O PS espera a abstenção do PSD no seu projecto de resolução, que acompanhará o debate do Programa de Estabilidade e Crescimento (PEC) no Parlamento, a 25 de Março. É essa a convicção de deputados da direcção da bancada socialista ouvidos pelo PÚBLICO. Um deles lembrou que, no passado, com um Governo PSD-CDS, em 2003, os socialistas viabilizaram uma resolução desse tipo.
Se uma resolução fosse a debate no Parlamento e não fosse aprovada, o PS já admitiu que poderia abrir-se uma “situação política complicada”. Foi o que disse Francisco Assis, líder parlamentar socialista na segunda-feira à noite, no programa Prós e Contras.

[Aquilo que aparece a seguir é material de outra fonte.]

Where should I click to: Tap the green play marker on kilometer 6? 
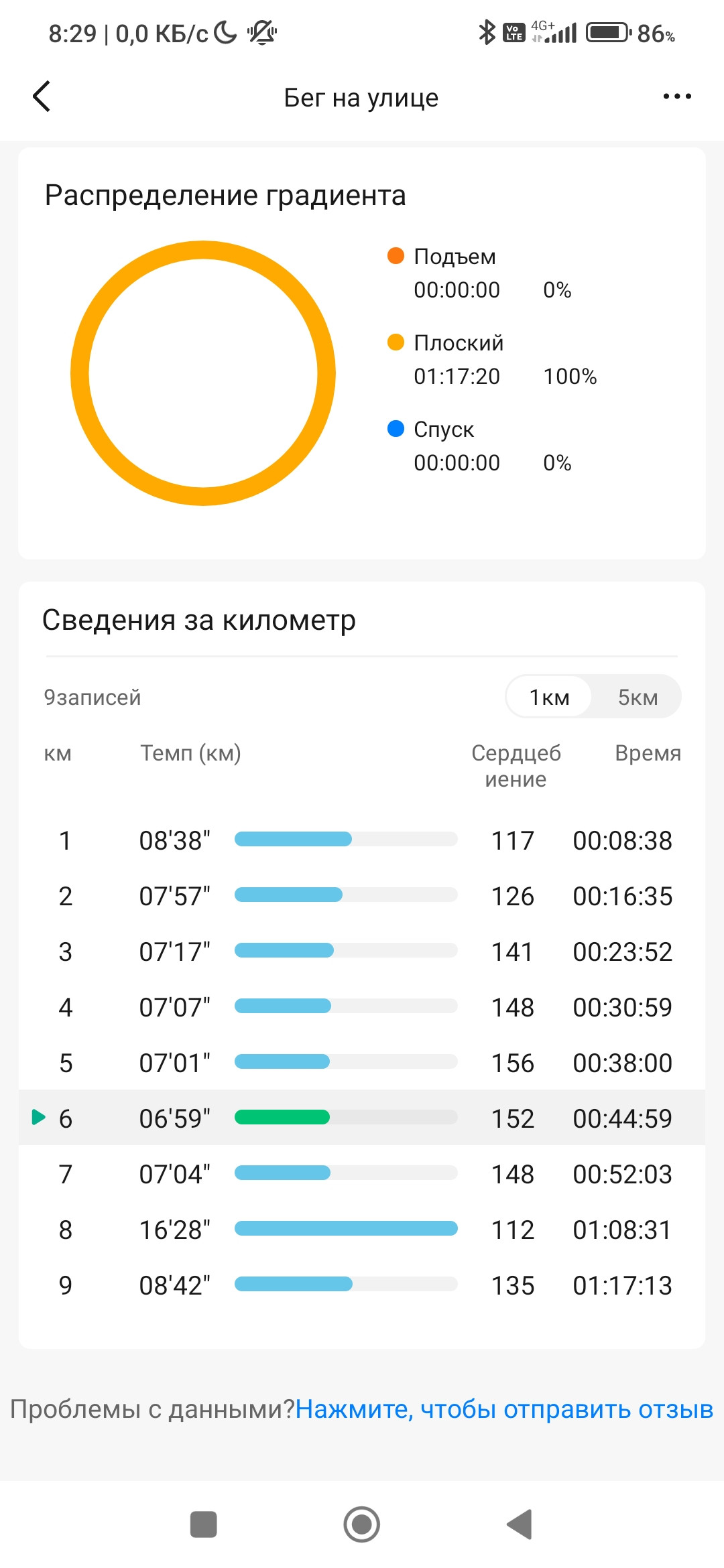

Hoje, Assis suavizou as afirmações e, em declarações aos jornalistas, disse esperar que “os partidos da oposição viabilizem” o texto do projecto de resolução.
Depois do ministro das Finanças, Teixeira dos Santos, ao fim da manhã, o primeiro-ministro, José Sócrates, numa declaração ao país à horas dos telejornais, segunda-feira à noite, fez um apelo à convergência dos partidos da oposição.
Tanto o PSD como o CDS remeteram para mais tarde a sua posição quer sobre as medidas previstas no PEC quer sobre o projecto de resolução com que o PS quer submeter a votação na Assembleia da República.
O PSD tem agendada para hoje uma reunião da comissão permanente, presidida por Manuela Ferreira Leite, e o CDS reúne a sua comissão política com o PEC na agenda.